Work task:
Please show every line in the entries below that includes the word "market".

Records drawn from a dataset
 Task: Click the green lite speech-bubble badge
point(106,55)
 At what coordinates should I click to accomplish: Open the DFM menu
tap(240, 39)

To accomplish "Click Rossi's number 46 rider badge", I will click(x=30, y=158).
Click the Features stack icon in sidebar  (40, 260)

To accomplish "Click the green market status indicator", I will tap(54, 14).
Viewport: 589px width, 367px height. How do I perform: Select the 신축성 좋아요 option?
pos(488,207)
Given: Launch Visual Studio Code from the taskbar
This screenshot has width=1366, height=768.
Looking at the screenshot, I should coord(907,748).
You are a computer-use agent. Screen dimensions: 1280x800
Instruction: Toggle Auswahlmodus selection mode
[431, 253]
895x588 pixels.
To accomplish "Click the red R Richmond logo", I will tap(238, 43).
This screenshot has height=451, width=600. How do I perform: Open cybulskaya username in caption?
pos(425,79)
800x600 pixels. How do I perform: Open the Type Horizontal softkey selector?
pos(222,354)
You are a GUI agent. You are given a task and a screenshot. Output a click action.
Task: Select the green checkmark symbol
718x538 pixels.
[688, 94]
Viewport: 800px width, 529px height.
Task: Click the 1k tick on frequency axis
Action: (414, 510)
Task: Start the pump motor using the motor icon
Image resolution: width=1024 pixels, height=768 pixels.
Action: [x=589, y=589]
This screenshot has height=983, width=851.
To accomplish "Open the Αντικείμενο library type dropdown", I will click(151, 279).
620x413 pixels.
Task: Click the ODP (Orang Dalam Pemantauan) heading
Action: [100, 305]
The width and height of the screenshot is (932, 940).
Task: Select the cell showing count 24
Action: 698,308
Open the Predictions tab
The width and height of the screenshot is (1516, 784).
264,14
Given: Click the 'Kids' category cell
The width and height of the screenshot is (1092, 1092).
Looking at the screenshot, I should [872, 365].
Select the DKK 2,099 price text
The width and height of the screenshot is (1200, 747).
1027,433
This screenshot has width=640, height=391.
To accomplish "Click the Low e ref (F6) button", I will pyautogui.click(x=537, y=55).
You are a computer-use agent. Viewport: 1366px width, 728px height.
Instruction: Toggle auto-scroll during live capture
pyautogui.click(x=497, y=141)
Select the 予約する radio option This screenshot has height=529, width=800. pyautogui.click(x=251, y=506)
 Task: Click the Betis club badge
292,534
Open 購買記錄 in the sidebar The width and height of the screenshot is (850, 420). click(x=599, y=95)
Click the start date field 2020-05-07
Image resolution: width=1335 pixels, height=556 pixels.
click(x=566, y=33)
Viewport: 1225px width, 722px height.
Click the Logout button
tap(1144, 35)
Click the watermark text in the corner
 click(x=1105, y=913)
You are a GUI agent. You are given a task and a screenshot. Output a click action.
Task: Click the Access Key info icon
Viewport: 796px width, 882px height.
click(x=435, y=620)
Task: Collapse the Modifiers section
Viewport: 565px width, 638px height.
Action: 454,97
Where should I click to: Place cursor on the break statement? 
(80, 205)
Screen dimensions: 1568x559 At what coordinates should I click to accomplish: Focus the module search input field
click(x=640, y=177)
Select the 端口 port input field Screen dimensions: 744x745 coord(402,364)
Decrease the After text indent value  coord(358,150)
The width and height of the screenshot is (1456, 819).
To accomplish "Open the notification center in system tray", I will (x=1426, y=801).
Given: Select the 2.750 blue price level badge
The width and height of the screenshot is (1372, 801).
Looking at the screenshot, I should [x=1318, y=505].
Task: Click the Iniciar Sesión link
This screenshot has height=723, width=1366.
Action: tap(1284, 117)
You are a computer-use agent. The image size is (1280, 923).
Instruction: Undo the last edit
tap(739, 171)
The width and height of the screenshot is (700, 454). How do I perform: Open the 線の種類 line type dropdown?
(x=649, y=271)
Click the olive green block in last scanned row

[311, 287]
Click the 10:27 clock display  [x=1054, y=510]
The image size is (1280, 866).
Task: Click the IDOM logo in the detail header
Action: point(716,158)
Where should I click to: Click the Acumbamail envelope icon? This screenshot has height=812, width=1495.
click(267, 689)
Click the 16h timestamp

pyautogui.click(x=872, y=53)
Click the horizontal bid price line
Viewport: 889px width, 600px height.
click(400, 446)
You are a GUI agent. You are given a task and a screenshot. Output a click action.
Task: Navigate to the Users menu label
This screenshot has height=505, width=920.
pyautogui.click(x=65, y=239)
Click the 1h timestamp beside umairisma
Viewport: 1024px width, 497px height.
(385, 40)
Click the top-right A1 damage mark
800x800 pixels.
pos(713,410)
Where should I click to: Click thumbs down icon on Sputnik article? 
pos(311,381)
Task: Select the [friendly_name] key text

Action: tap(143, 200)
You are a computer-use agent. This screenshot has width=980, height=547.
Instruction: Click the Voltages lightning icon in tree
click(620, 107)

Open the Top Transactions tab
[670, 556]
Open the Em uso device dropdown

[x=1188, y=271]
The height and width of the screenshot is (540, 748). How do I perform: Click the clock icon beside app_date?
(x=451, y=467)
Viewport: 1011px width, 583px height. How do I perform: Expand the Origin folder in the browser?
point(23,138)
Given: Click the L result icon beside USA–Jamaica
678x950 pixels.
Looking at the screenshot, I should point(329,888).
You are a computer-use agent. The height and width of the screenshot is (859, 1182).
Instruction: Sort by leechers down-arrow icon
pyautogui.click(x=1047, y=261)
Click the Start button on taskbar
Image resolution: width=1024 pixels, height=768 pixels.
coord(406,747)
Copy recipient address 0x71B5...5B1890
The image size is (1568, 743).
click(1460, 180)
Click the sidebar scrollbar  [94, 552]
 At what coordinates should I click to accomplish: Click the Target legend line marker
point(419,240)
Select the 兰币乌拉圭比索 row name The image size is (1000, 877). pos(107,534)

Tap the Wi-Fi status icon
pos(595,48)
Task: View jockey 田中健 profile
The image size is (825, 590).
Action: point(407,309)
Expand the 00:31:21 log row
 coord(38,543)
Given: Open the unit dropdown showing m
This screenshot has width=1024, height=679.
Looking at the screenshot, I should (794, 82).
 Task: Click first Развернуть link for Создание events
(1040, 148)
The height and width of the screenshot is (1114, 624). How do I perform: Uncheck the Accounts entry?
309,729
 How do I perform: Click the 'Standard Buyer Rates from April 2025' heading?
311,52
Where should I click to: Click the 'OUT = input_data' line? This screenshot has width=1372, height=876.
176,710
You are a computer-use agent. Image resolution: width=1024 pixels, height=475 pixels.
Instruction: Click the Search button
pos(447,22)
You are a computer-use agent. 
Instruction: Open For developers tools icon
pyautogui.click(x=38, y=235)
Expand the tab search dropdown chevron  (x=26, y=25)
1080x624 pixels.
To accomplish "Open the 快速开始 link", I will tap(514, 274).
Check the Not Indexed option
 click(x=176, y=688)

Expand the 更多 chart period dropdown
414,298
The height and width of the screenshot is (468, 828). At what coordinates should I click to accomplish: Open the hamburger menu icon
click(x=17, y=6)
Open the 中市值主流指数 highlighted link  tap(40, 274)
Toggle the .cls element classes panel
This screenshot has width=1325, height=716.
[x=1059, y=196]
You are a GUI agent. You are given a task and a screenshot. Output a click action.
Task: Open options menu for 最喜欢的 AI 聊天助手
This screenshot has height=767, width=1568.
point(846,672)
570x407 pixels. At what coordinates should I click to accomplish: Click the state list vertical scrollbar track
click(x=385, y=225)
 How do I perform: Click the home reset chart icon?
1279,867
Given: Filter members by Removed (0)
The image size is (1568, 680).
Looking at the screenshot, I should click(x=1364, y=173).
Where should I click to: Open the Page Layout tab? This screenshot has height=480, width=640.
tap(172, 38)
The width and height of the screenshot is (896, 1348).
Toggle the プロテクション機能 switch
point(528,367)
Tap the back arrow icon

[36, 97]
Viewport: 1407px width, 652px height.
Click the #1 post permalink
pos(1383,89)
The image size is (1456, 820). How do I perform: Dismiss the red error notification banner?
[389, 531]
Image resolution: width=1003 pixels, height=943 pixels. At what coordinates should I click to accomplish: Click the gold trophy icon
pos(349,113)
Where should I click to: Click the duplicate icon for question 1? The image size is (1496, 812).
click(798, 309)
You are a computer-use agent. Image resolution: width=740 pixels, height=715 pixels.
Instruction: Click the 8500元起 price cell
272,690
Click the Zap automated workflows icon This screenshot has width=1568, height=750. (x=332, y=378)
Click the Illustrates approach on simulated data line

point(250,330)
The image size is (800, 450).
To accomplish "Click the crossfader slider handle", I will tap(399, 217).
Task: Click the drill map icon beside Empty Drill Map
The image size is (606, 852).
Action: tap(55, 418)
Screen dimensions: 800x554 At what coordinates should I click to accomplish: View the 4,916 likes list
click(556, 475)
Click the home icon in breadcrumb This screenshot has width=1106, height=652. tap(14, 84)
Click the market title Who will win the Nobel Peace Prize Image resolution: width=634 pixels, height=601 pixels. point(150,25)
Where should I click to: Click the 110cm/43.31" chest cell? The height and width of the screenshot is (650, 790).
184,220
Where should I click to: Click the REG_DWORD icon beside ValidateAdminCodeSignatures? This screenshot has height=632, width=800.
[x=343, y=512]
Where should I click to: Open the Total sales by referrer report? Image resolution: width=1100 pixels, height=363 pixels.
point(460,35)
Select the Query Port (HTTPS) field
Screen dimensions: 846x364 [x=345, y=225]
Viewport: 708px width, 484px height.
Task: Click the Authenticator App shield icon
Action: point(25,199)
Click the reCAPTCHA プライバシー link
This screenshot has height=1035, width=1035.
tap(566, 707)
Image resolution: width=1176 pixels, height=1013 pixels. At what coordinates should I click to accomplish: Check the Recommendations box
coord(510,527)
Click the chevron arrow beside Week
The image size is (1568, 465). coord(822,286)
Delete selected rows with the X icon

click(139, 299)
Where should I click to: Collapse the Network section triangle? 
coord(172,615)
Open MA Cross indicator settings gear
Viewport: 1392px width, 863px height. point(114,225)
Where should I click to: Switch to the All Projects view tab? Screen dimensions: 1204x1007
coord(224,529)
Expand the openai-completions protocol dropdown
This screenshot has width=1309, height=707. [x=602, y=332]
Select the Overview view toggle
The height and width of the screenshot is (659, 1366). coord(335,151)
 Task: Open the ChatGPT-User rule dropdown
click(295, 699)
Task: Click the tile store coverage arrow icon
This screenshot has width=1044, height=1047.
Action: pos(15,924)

Solution to this exercise:
To accomplish "Click the green market status indicator", I will tap(54, 14).
Click the market title Who will win the Nobel Peace Prize Image resolution: width=634 pixels, height=601 pixels. point(150,25)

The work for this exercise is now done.